ON BİR - TUTKU

1.3K 112 110
                                    

seveceksin, azizim.
yemeden, içmeden, uyumadan.
dudakların bir damla suya muhtaç kalıp kuruyana,
bedenin dayanacak incecik bir dala ihtiyaç duyana,
alacak nefesin kalmayana kadar seveceksin.

sonra duracaksın.
ve bir damla su,
incecik bir dal,
son bir nefes gibi
yeniden
seveceksin.

altı bin dokuz yüz dakika kala

Sessizlikte oturmak, Lauren ve Camila için oldukça yabancıydı.

Bazen aralarındaki sessizlik rahatlatıcı olurdu ve bu sakin anlar içerisinde ikisi de sanat galerisinin kokusunu içlerine çekerdi. Ama bugünkü sessizlik ikisini de apaçık bir biçimde rahatsız ediyordu, Lauren'ın eskiz defteri önünde açık dursa da eli kalemi kavramıyordu, Camila ise ifadesizce uzaklara bakıyordu. Camila bugün işi ekmek istemişti ama alarmı çalıp da takvimi bugünün Cumartesi olduğunu gösterdiğinde kendini kalkmaya zorlamıştı. Kendini kocaman bir enkaz gibi hissediyordu ve Lauren hakkında düşünmek istemese de kızın da kendisinden farksız olduğunu sezebiliyordu.

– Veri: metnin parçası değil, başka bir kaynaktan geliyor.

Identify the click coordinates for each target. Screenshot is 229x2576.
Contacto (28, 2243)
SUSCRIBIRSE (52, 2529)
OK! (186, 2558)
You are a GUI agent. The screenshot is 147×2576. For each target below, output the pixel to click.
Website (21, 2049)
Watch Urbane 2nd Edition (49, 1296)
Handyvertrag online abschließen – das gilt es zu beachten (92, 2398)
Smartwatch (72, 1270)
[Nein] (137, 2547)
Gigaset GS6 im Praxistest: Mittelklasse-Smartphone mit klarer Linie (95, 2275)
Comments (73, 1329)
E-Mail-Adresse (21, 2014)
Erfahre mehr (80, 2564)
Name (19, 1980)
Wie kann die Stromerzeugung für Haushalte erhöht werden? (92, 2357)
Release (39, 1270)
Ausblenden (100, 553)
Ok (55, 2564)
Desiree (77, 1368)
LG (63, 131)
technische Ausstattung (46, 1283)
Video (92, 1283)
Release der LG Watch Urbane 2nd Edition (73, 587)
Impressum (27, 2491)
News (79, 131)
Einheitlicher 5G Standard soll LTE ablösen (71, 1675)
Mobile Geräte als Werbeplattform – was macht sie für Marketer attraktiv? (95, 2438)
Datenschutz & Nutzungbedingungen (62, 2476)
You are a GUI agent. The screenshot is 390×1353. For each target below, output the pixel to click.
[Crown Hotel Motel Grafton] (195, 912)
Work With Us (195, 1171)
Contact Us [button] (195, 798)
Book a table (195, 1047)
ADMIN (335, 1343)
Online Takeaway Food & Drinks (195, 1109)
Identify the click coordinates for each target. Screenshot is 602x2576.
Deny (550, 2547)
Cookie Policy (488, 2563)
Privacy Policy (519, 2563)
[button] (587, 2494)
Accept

"Bugün sorular yok mu?" derken sesi boğuktu ve saatlerini ağlayarak geçirdiği belli oluyordu. "Mona Lisa aslında Da Vinci miydi? Kurt Cobain'in ölümü intihar mı yoksa cinayet miydi?" Aslında saatlerce sessizlikte oturabilirdi ama bu hiçbir şeyi değiştirmezdi. Buradan çıktığında gideceği bir okulu yoktu ve eve gidemez, Normani ve Dinah'yla buluşamazdı. Lanet olsun, bir kere daha Lauren tek seçeneğiydi.

"Seni çizmek istiyorum."

Camila göz devirmemek için kendini zor tuttu ama kurumuş dudaklarının arasından yapmacık bir kahkaha çıktı. "Cevap ya: Bununla ilgili testler yapıldı ve mantıklı bir teoriye benziyor, ya da bence cinayet veya bence intihar olmalıydı." Lauren sesli bir şekilde iç geçirdiğinde Camila kızın da aynı derecede moralsiz olduğunu kanıtlamış oldu. Şüphesiz ortamı neşelendirme çabaları pek de iyi sonuçlanmıyordu ama kendisini neşelendirmesi gereken Lauren'dı.

"Camila," derken Lauren'ın sesi alışık olmadığı bir biçimde keskindi. "Seni çizmeye ihtiyacım var."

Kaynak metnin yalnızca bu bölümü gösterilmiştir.